Sometimes there are places that you visit where you feel a sense of belonging. I'm sure this happens to many people who visit Venice. I have this feeling about certain places in Maine, Paris, Cornwall, and, since March, Venice. I long for them and imagine them and miss them.
Here is a little description of the place from a book I'm reading, by the great Mark Helprin. He describes it the way I wish I could:
"...in Venice time seems to stop, you are busy only if you are a fool, and you see the truth of your life. And, whereas in Milan beauty is overcome by futility, in Venice futility is overcome by beauty.
It isn't because of the architecture or the art, the things that people go to look at and strain to preserve. The quality of Venice that accomplishes what religion so often cannot is that Venice has made peace with the waters. It is not merely pleasant that the sea flows through, grasping the city like the tendrils of a vine, and, depending on the light, making alleys and avenues of emerald or sapphire, it is a brave acceptance of dissolution and an unflinching settlement with death.

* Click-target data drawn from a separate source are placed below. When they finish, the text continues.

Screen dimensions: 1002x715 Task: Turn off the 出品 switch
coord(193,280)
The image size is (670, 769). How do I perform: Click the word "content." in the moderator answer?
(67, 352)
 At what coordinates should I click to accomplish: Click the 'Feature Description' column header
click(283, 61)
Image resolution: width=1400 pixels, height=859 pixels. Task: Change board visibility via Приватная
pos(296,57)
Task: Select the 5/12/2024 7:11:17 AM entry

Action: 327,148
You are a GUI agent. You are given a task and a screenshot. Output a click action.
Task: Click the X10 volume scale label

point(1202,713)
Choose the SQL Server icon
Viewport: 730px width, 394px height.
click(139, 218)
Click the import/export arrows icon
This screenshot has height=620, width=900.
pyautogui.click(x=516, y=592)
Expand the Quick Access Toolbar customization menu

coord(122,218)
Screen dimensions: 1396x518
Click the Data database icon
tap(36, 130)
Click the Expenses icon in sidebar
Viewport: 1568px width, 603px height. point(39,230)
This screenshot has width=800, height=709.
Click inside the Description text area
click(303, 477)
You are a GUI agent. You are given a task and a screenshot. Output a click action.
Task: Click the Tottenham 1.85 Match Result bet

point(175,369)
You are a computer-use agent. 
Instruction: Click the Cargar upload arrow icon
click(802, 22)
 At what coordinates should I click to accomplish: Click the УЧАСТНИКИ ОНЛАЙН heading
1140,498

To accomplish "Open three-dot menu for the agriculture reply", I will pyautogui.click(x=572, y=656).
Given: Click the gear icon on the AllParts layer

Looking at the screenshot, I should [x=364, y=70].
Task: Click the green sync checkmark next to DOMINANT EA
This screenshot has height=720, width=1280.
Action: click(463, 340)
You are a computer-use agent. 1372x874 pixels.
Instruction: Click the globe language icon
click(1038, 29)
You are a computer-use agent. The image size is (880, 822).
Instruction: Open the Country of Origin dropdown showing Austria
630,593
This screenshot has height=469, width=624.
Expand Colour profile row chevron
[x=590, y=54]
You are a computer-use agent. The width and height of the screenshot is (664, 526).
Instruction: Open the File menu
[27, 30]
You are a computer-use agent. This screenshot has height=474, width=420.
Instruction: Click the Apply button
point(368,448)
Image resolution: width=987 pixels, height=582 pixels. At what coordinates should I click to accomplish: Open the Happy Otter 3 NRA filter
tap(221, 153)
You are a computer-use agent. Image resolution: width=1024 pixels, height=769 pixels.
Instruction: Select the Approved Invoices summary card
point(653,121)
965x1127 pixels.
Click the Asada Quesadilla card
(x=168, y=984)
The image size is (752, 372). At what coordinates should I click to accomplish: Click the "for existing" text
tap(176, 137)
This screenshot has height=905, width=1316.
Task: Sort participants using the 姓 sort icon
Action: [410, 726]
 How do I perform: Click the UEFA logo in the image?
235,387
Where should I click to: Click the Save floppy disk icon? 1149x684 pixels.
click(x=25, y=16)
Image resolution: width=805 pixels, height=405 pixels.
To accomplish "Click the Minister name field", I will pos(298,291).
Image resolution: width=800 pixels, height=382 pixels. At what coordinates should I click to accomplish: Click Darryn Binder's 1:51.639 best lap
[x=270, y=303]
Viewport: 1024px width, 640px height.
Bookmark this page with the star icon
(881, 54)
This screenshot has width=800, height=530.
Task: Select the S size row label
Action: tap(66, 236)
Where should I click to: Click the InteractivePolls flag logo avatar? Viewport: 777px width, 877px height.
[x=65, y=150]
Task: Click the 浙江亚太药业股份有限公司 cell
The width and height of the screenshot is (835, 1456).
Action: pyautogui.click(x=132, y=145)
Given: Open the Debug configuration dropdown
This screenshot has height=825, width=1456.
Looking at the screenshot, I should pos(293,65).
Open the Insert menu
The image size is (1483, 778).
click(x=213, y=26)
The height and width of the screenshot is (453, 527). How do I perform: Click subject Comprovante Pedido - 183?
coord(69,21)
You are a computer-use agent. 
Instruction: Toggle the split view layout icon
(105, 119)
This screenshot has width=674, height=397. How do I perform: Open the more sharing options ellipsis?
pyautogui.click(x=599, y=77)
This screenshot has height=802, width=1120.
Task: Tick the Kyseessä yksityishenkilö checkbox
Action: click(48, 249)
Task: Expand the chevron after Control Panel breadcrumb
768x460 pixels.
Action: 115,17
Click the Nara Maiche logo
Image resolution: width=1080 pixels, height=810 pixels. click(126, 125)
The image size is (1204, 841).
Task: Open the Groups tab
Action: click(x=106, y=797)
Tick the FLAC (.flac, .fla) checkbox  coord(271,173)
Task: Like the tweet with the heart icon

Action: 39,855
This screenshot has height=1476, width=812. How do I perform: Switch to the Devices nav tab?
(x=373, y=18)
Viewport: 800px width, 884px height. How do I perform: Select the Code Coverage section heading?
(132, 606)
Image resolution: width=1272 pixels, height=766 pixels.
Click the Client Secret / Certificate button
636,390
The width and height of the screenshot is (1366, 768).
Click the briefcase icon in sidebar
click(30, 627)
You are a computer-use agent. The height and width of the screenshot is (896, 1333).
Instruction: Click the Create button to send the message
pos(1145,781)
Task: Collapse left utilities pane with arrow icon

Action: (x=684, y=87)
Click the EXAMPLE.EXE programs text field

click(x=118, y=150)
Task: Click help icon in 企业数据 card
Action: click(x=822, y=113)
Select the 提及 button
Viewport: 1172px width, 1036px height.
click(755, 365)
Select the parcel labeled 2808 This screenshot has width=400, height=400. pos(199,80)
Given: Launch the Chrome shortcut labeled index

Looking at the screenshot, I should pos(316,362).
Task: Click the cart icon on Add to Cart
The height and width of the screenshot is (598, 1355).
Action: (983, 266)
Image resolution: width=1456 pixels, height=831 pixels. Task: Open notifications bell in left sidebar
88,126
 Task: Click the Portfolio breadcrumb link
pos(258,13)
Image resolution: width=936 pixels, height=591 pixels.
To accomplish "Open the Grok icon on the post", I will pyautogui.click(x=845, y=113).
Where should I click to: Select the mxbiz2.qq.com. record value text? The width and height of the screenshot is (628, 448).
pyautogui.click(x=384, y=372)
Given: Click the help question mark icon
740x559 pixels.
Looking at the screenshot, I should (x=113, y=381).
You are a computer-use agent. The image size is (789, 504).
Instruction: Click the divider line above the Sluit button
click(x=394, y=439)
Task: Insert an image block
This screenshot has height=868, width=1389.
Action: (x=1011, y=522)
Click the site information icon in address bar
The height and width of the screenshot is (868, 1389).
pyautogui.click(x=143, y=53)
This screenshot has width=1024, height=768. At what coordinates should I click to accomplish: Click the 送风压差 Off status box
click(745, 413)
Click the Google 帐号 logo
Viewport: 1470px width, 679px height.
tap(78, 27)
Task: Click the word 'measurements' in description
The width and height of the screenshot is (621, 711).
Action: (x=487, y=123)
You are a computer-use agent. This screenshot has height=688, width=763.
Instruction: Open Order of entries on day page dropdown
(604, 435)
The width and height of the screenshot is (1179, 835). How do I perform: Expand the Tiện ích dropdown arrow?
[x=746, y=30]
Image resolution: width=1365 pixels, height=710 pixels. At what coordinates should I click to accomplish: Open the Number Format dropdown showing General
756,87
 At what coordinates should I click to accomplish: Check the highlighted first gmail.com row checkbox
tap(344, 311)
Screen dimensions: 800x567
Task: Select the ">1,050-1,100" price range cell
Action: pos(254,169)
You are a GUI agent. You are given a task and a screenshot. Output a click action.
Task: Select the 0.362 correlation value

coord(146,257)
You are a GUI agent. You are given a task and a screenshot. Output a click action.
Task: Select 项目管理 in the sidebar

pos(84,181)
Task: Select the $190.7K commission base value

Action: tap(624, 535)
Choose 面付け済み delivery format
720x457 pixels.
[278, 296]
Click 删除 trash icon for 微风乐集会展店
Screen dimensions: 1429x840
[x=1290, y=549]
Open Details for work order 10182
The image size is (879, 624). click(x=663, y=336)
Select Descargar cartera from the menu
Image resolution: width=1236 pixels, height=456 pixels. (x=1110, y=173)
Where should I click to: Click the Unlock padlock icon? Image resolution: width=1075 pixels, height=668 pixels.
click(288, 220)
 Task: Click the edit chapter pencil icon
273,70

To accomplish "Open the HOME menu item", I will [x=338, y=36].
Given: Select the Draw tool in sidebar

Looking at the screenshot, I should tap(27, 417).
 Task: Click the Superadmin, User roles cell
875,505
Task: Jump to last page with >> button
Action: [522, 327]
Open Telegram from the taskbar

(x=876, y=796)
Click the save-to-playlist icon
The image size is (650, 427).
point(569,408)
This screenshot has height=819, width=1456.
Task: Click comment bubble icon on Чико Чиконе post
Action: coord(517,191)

Though in Venice you may sit in courtyards of stone, and your heels may click up marble stairs, you cannot move without riding upon or crossing the waters that someday will carry you in dissolution to the sea. To have made peace with their presence is the great achievement of Venice, and not what tourists come to see.
...the sublime elevation that is the province of artists, anyone can do in Venice if he knows what to look for and what to ignore. Should you concentrate there on the exquisite, or should you study too closely the monuments and museums, you will miss it, for it comes gently and without effort, and moves as slowly as the tide."